The North Haven Memorial Library in Connecticut is known for its 430 or so cake pans, of every shape and every size, all donated by the public. Emily Jenkins, director of the children’s department, said what started with cake pans a decade ago has expanded to a library of things, motivated by requests from patrons.
That includes the local children, including her own 6- and 9-year-old, who let her know about the latest exciting toys.
“It’s expensive to raise a child and give them everything they want and stay on a budget,” Jenkins said. “The library is a great way to do that.”
In Exeter, N.H., library director Julia Lanter used ARPA funding to create New Hampshire’s video game library. She’d read a study about a link between literacy and video games, particularly with boys, “so we decided this was a great excuse to explore video games and libraries,” Lanter said.

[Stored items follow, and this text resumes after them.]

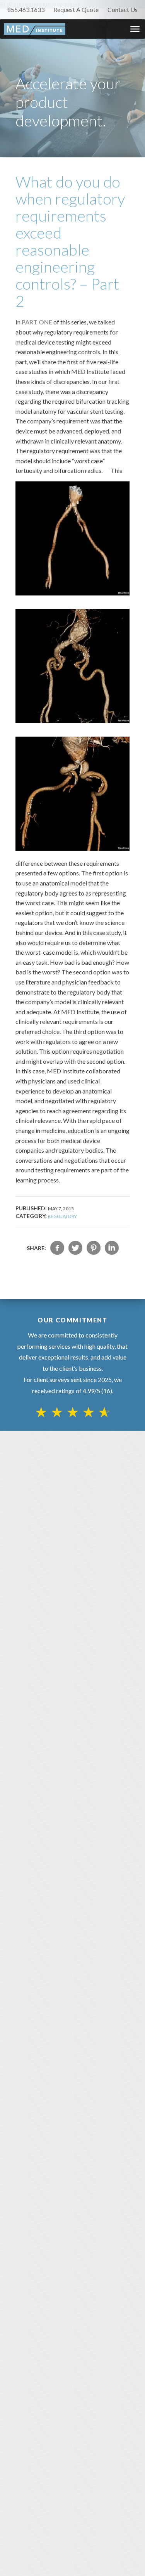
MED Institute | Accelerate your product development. (34, 29)
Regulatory (62, 1216)
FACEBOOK (57, 1248)
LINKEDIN (112, 1248)
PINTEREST (94, 1248)
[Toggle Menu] (135, 29)
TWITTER (75, 1248)
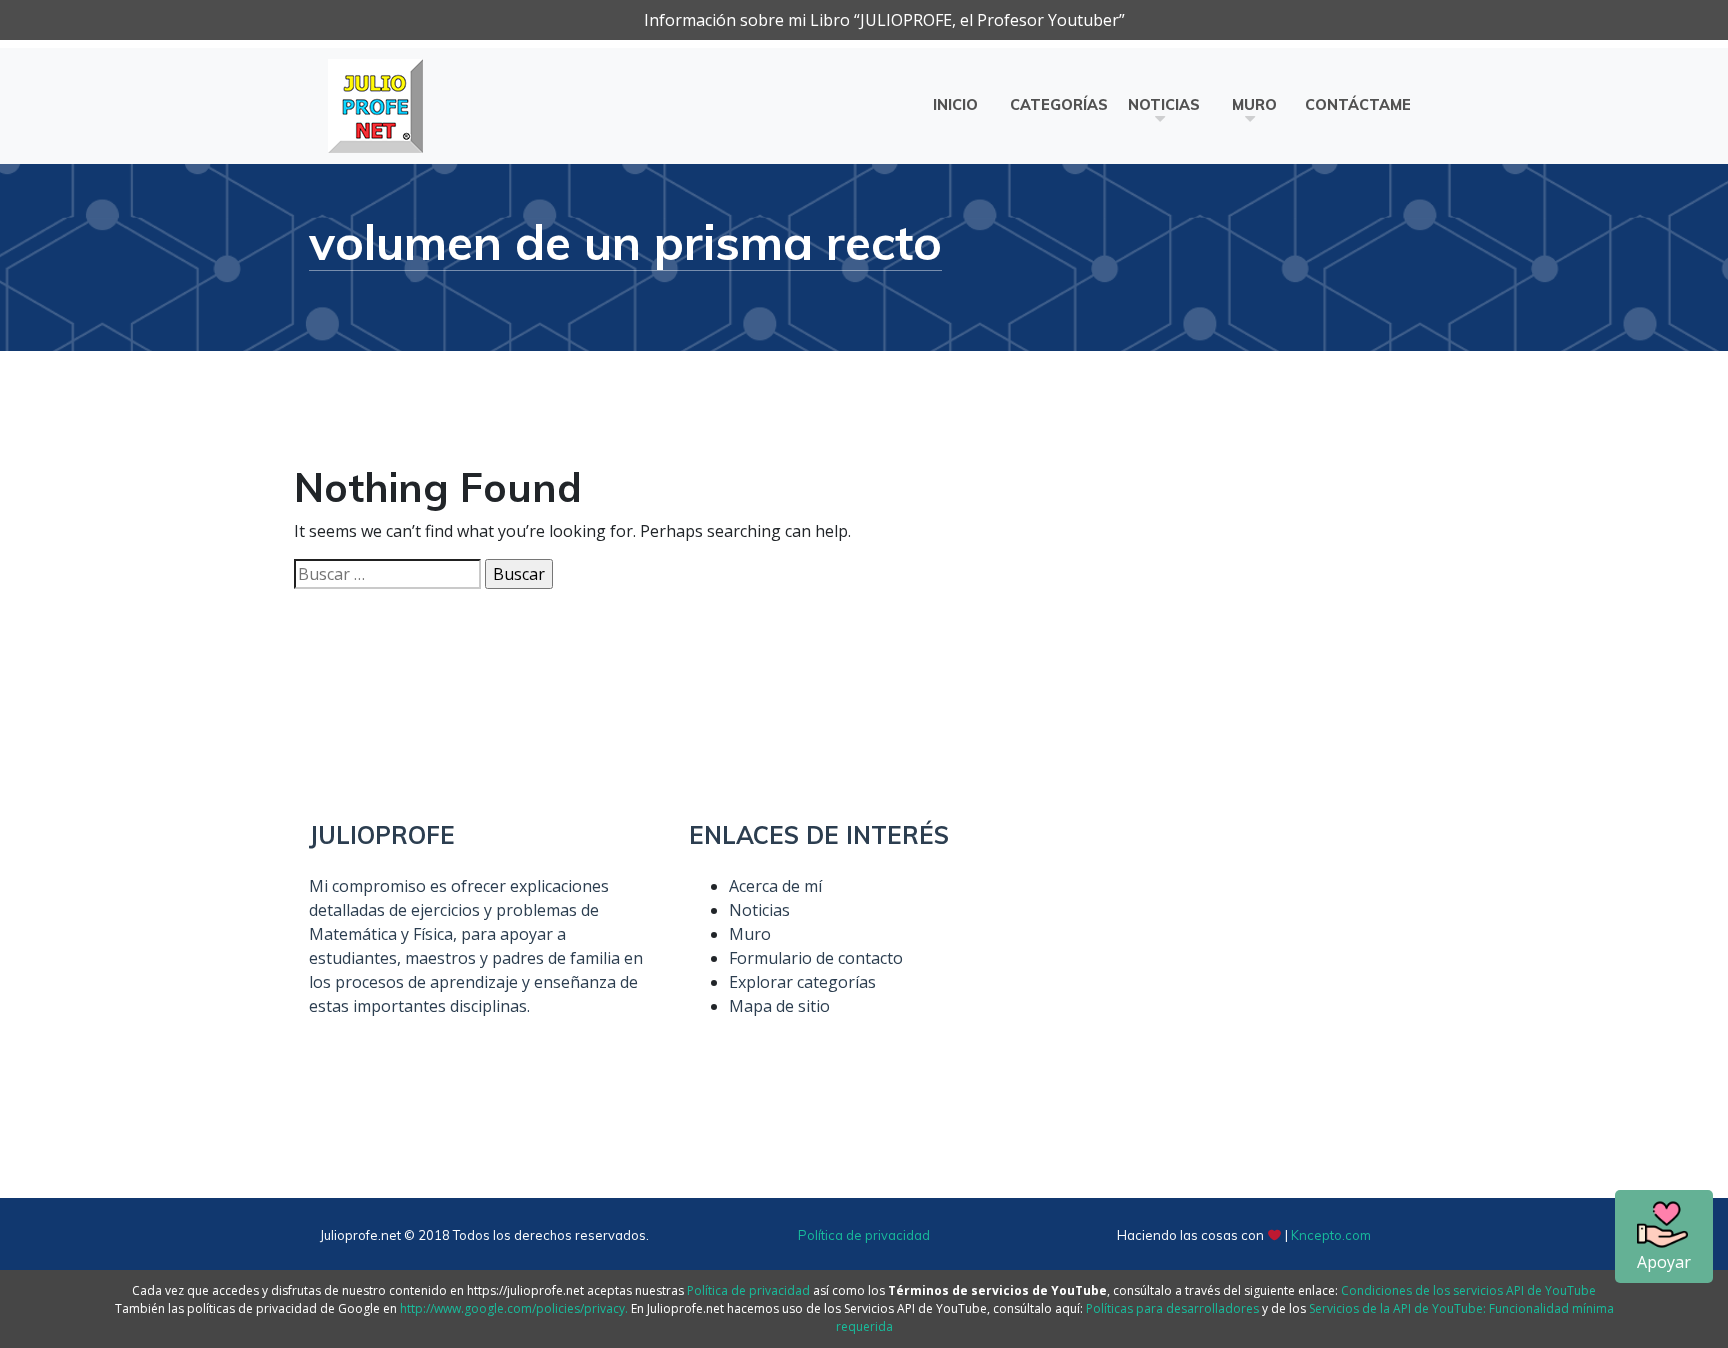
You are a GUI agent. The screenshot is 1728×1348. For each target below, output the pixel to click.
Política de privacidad (864, 1235)
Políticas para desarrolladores (1172, 1308)
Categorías (1059, 105)
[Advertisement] (1244, 961)
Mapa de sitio (779, 1006)
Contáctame (1358, 105)
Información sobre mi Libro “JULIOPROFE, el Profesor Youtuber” (884, 20)
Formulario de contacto (816, 958)
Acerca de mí (775, 886)
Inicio (955, 105)
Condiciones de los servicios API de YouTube (1468, 1290)
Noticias (1164, 105)
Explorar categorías (802, 982)
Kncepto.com (1331, 1235)
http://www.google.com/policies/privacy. (514, 1308)
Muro (1254, 105)
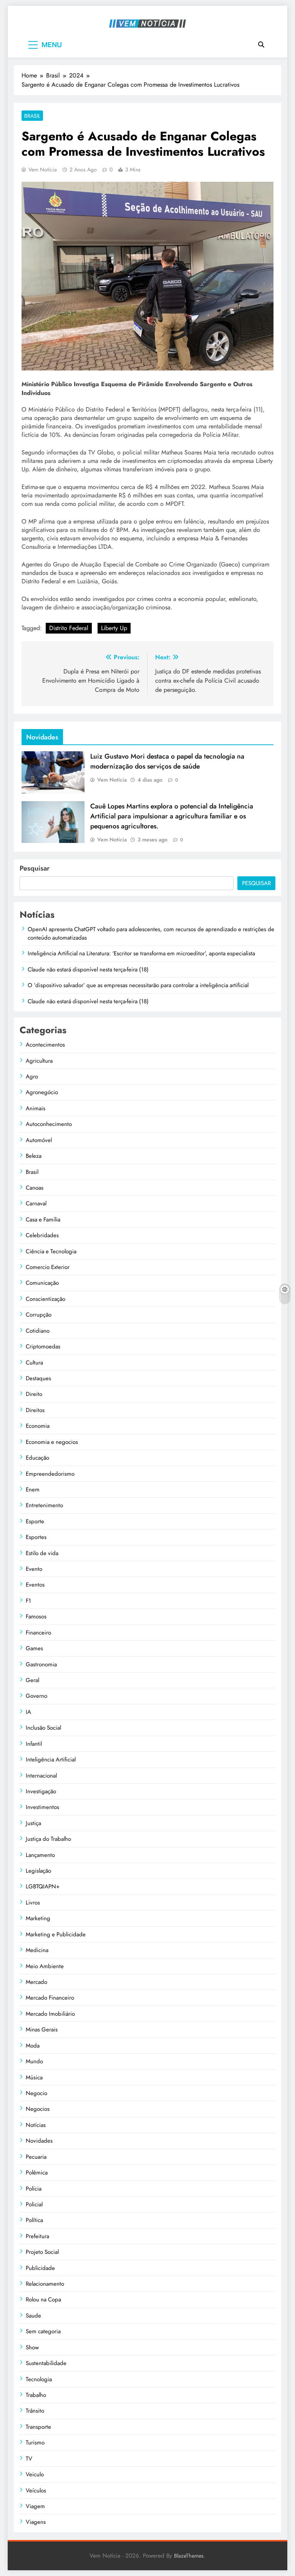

The intent was also to “narrow the digital divide” for people who couldn’t afford the latest video game systems, she said.
And, knowing the local pride in history — Exeter is the Revolutionary War capital of New Hampshire — the library added a digital preservation library, so patrons can digitize their own history for free.
One woman brought in a box of mildewing VHS tapes that contained the old home movies of her child who’d died. With the library’s digital preservation equipment, she was able to recapture those images before they crumbled.
“People say libraries are dead … but we have never been busier at our library and it’s all ages that I’m seeing,” Lanter said. “We are the heart of the community, and that’s because we are listening to them.”